Farriwen is a little bit overwhelmed, and trying to bring herself into a meditative headspace. The fight with The Owlbear, and wasn't that a bizarre name for a human, made some sense. She'd sparred enough back at the monastery to understand the principle of sparring, and it was hardly unexpected. The non-profit nature of the Brigade did throw her off, but she needs the training and maybe she can convince Tarry that the monastery needing the funds is for the good of mankind. If the money goes straight to them and not to her first it's technically not profit, and it helps anyway. She was not expecting Tarryon Darrington himself to break down into tears. That was a bit awkward and the chaos of the house is quite unexpected. At the monastery, everyone learned the indoor spaces were for quiet, and even outside, things were structured, and everyone had a place and a purpose. What little time was not spent in structured training was spent in quiet meditation or artistic pursuits. People spoke quietly, even, in most cases, in anger or tears. It was just how the monks were. That was something she'd noticed in her travel to Diastock; people were loud. Hazel Copperpot, especially, brought a whole new level to loudness. Her voice was always louder than she'd ever heard her instructor being, and she jingles when she walks. The others are not as bad, but only The Owlbear seems to be able to speak at a quiet respectable level. They share a brief conversation and and afterwards, he knows that she thinks he fought well, and she knows that he doesn't hold her knocking him unconscious against him.

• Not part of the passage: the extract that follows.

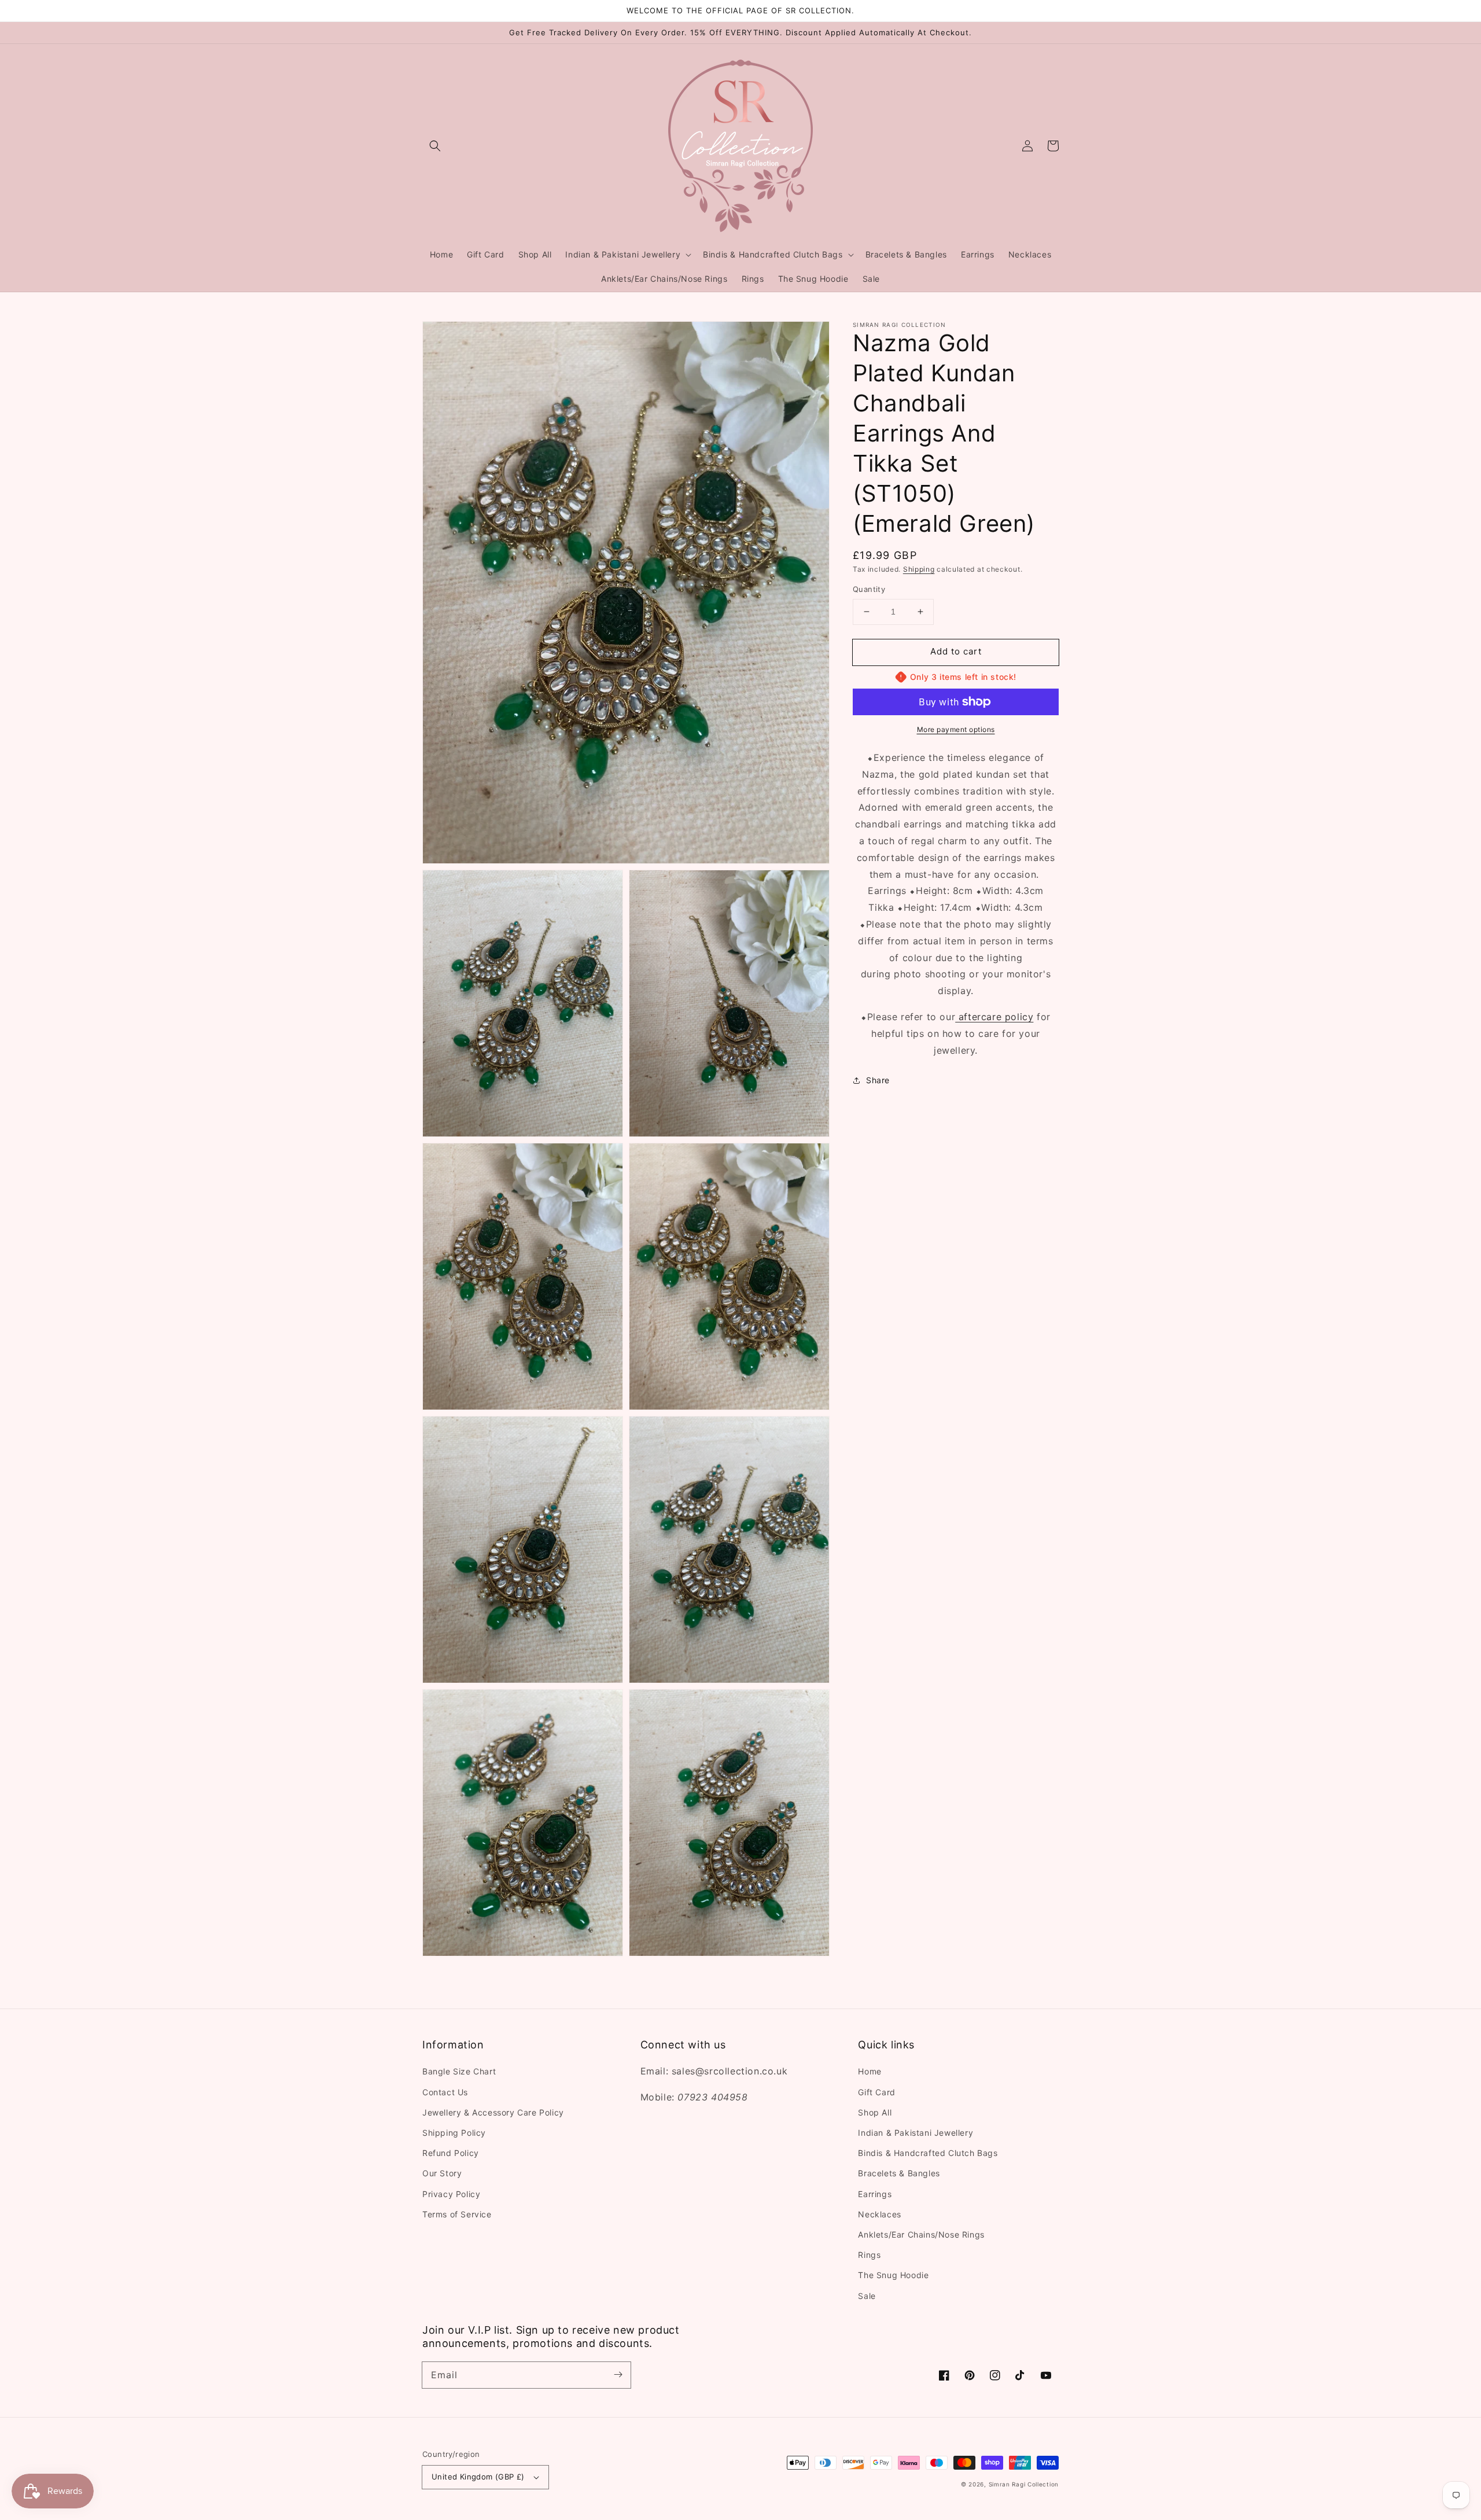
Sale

The dogs, Barry, Karry, and Vax'ildan start barking as soon as the eight of them came through the door. Laurence managed to get them to quiet down, and shows the new Brigade members to their rooms. The Owlbear tries to claim that he really only needs a corner to curl up in when Macaroni and Buddy insist that he sleep with them, which leave Farrawin sharing a room with Damian and Hazel. Damian sounds pleased enough when she points it out. Out of the two of them, Farriwen is more worried about her having a problem with it. They? Damian seemed ambivalent about being called a lady, and dresses in a very masculine way, though Damian also doesn't bother to hide the curve of the breasts, very nice breasts as it were; Damian also doesn't seem like the sort of person you can just ask about preferred pronouns. Farriwen decides "she" is alright, if she was asked outright and didn't object.

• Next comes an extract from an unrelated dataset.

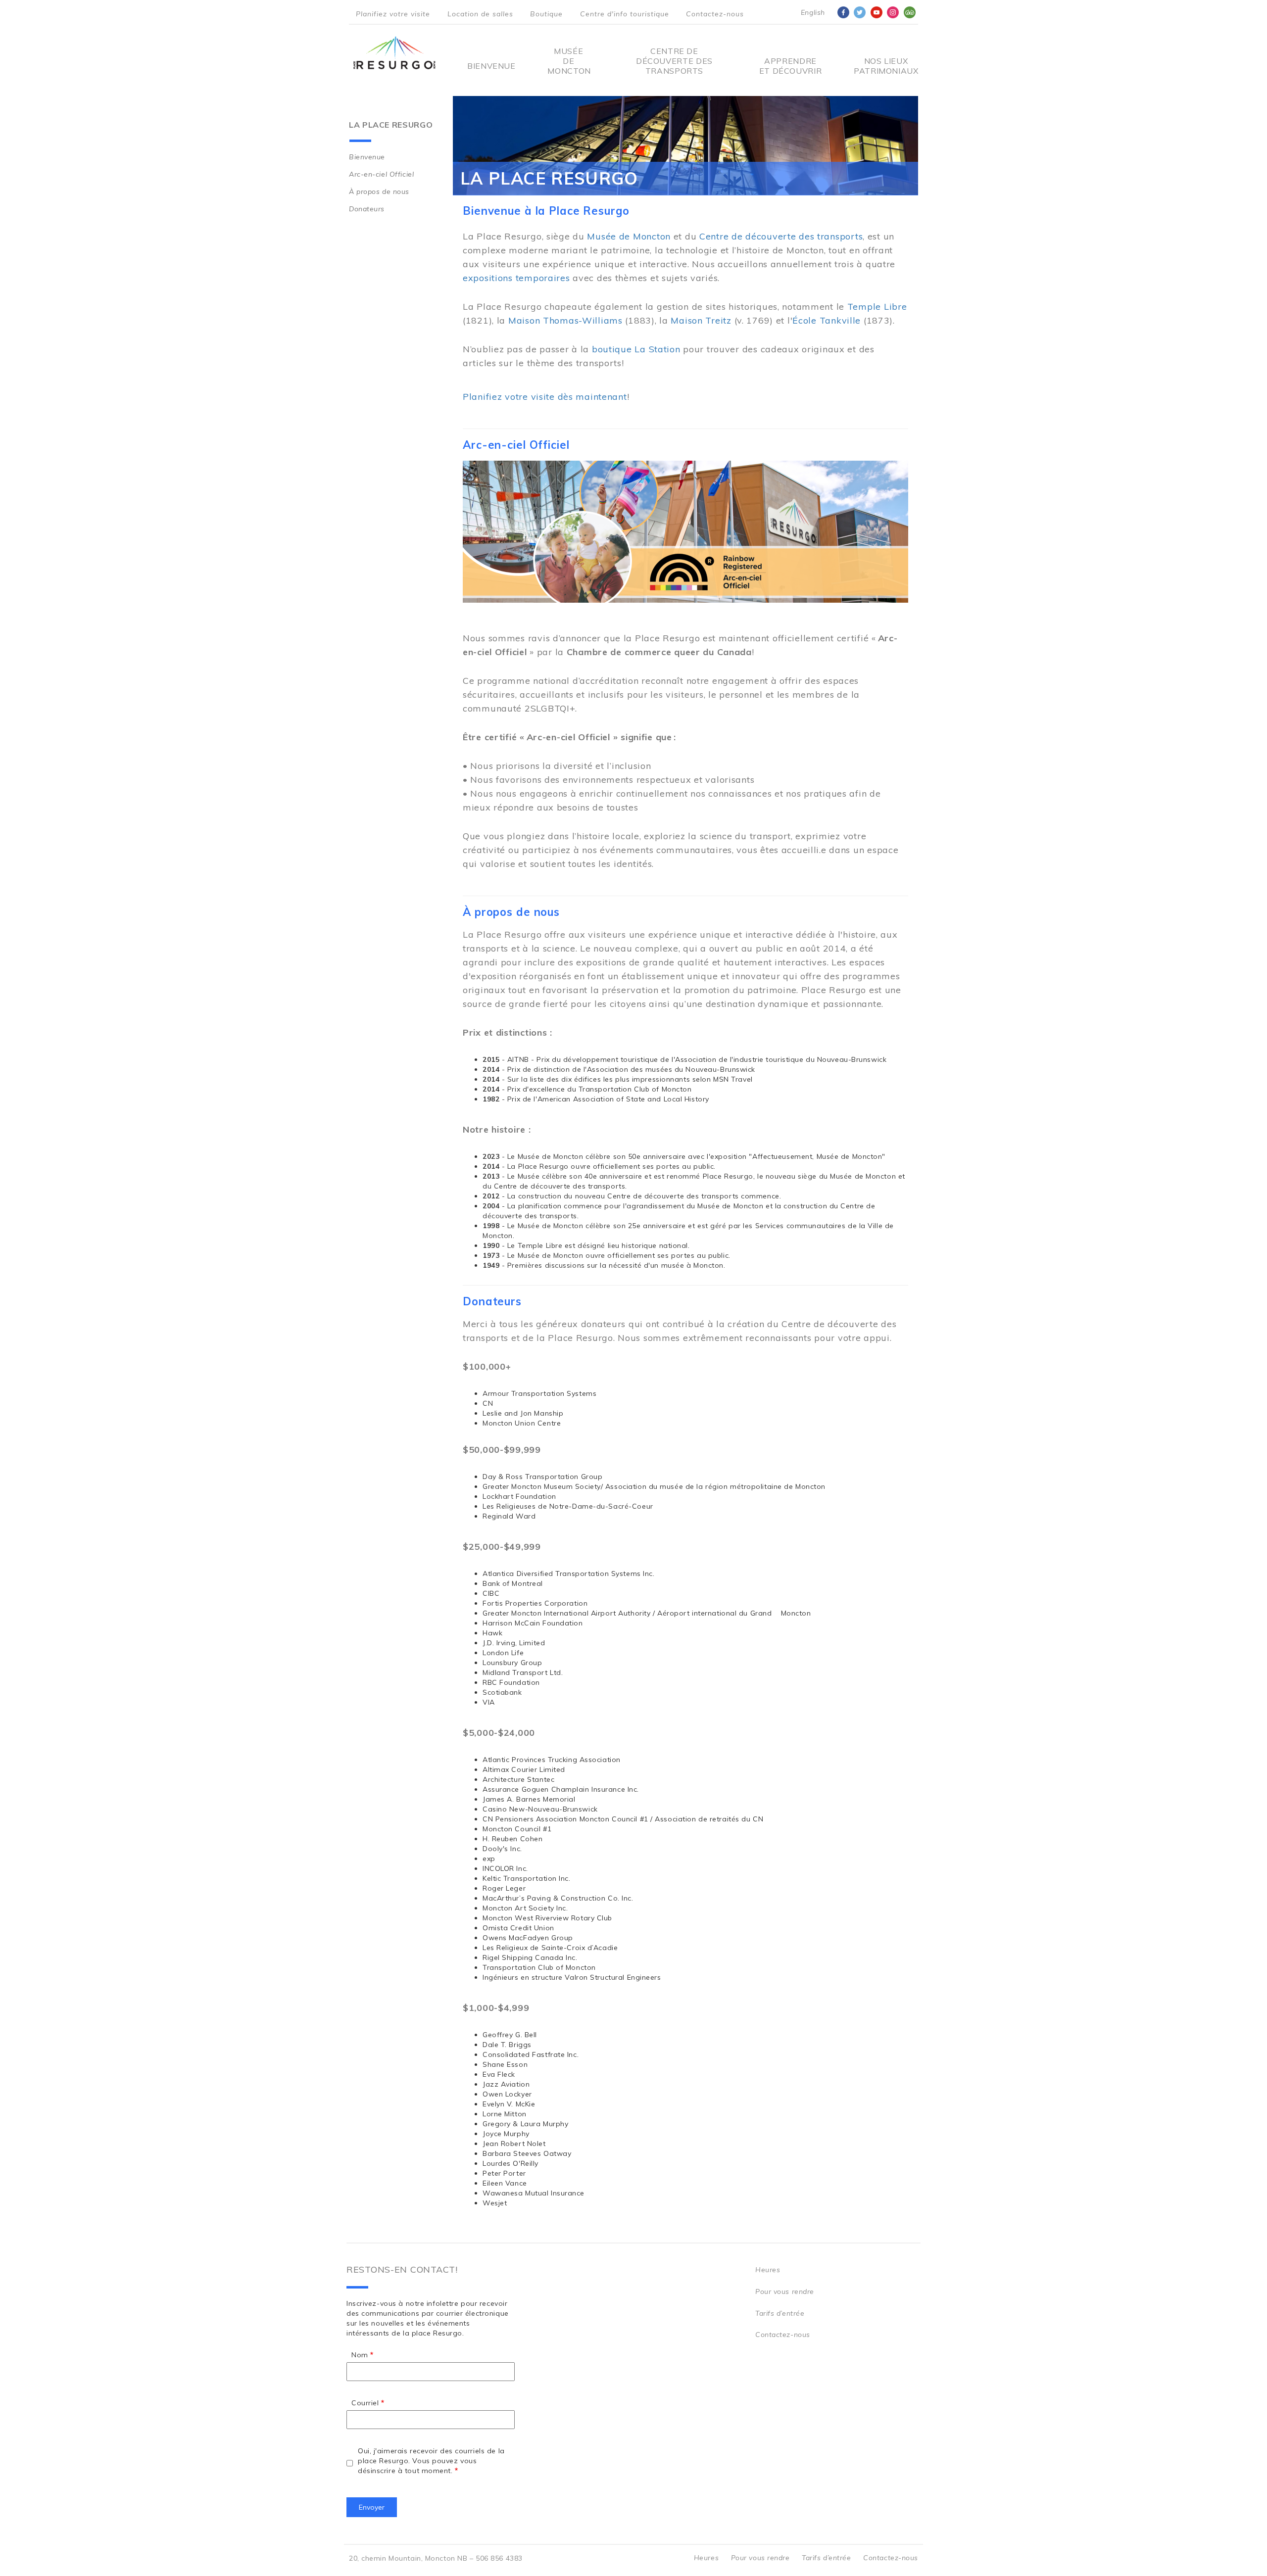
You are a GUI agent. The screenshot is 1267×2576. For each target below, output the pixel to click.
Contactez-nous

Hazel is extremely excited about the prospect of sharing a room. She calls them "the indomitable roommates" and suggests that they form a secret society. Her enthusiasm, even expressed as loudly as it is, is genuine and endearing. Farriwen ventures to ask if she sleeps with the instruments on, which, in retrospect was a rather obvious question. Hazel answers by telling her about the guided sleep meditation she has, presumably like the excerpt from Tarryon Darrington's book that she had stored in wax somehow. Farriwen has done guided meditations before with the clerics and other monks at the monastery, but she can't reconcile that sort of quiet practice with this woman, who seems to exude loudness. Still perhaps she will try it. Hazel still hasn't answered her question though, which is a bit odd.

Damian must think so as well, because when they're together in the room she turns to Hazel, who has a large case of extra wax cylinders and a tool kit that's really too bulky to by hauling around and a pack with some clothing and other personal effects in it. "Hey, you never answered her question. Do you sleep with suit on? I mean that would be rather uncomfortable, right?"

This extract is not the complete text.